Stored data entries
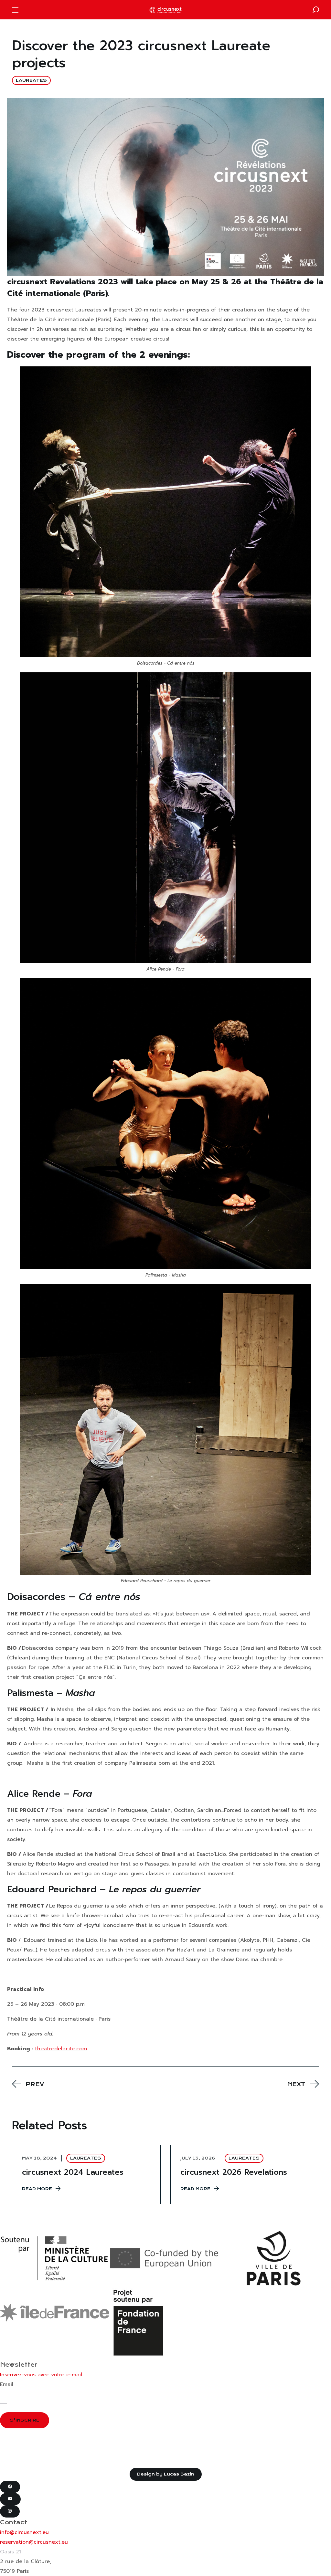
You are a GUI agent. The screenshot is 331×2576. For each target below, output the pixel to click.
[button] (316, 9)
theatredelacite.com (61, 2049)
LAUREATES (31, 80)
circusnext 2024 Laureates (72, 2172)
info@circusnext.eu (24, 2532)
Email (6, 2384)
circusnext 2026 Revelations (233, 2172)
--
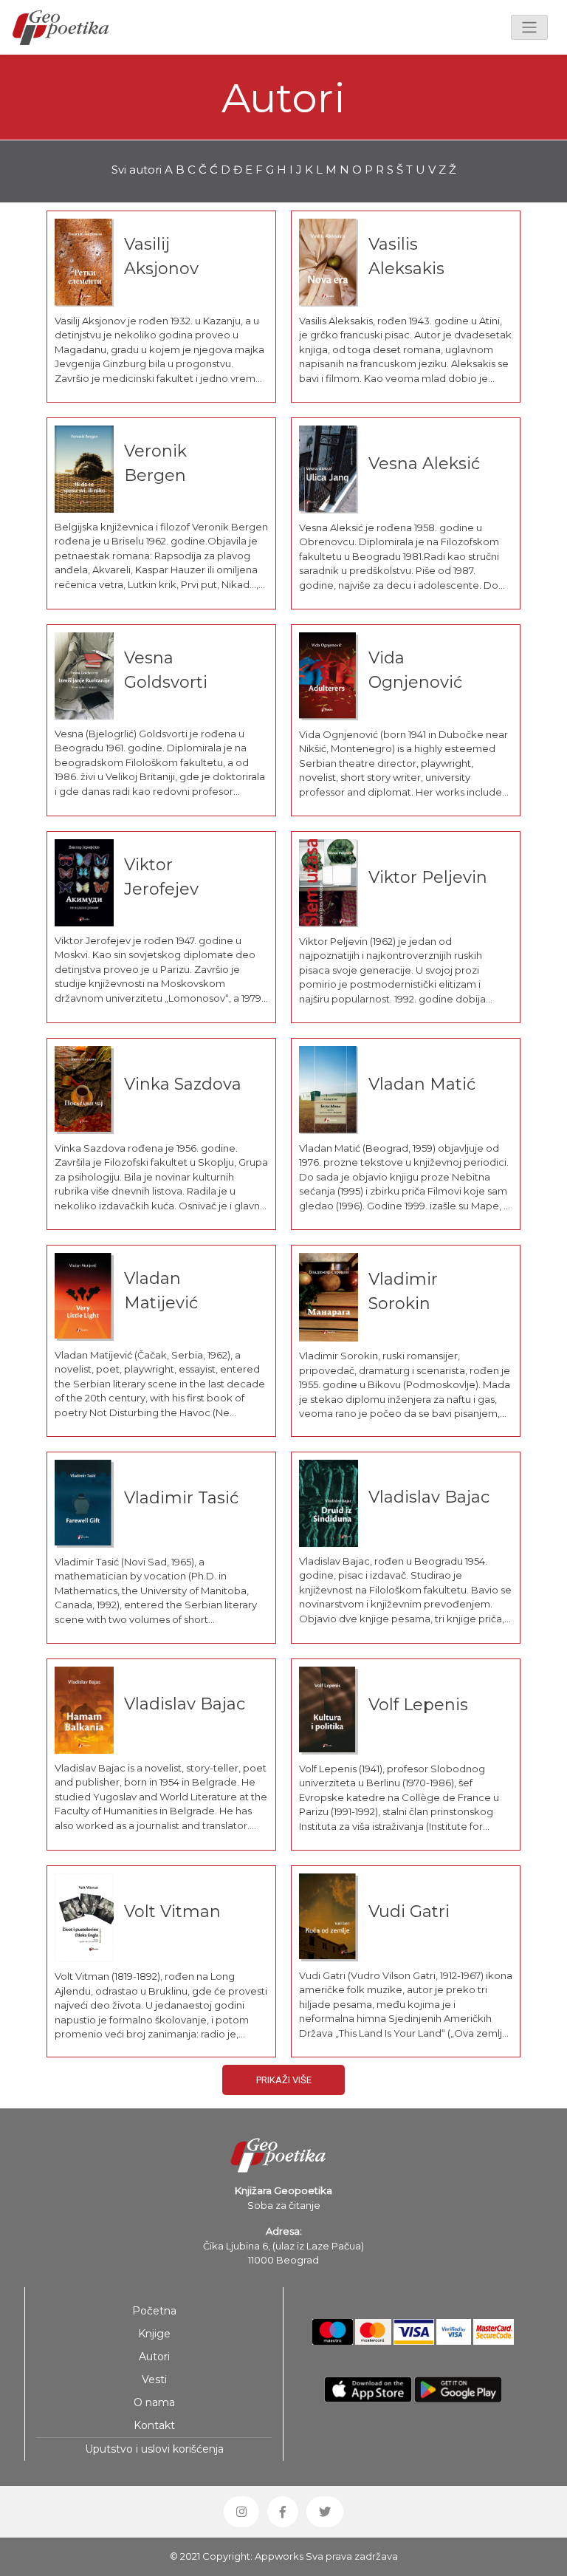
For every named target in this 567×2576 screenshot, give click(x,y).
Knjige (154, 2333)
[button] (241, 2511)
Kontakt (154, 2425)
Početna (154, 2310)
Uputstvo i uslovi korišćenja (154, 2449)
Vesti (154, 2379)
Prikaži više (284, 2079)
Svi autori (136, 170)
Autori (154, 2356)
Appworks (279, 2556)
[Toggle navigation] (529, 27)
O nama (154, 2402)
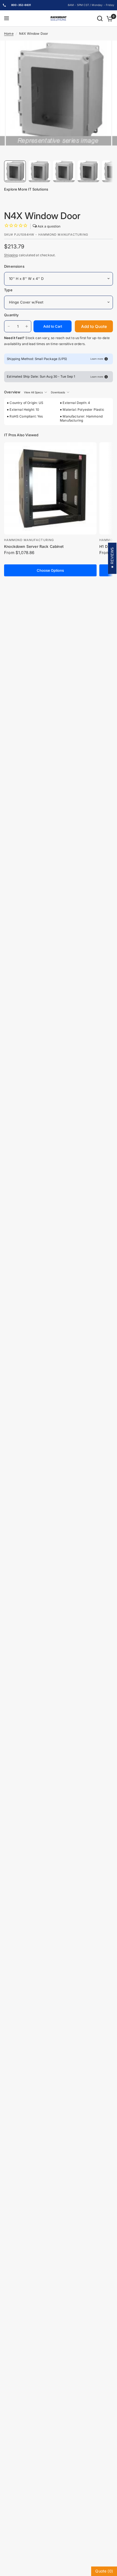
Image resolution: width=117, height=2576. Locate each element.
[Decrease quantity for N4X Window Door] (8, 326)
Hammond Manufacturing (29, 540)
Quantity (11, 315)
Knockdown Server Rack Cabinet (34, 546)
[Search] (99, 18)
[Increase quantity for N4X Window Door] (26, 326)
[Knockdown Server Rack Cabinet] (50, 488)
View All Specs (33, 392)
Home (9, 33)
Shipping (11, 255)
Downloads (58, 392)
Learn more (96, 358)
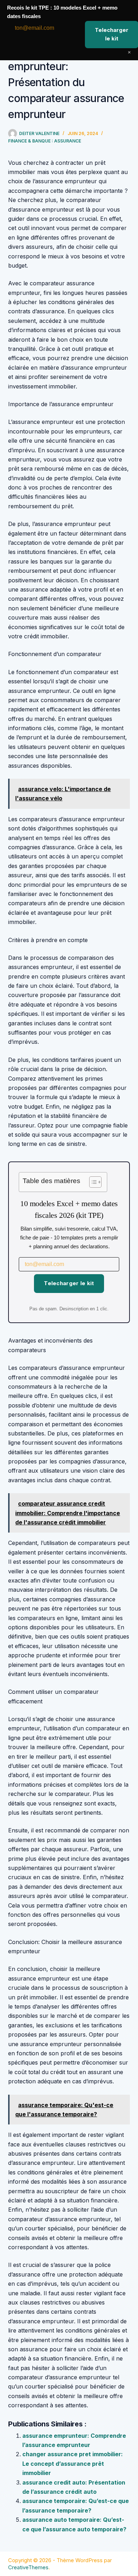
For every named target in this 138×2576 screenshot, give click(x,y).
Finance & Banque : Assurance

Exercise: Please copy the lines above exactly, starting at the line that holds "[Increase quantity for" and ending at the line that holds "Finance & Banque : Assurance"; include both, but no pictures.

Reply to the exercise:
[Increase quantity for N4X Window Door] (26, 326)
[Knockdown Server Rack Cabinet] (50, 488)
View All Specs (33, 392)
Home (9, 33)
Shipping (11, 255)
Downloads (58, 392)
Learn more (96, 358)
For every named target in this 138×2576 screenshot, give click(x,y).
Finance & Banque : Assurance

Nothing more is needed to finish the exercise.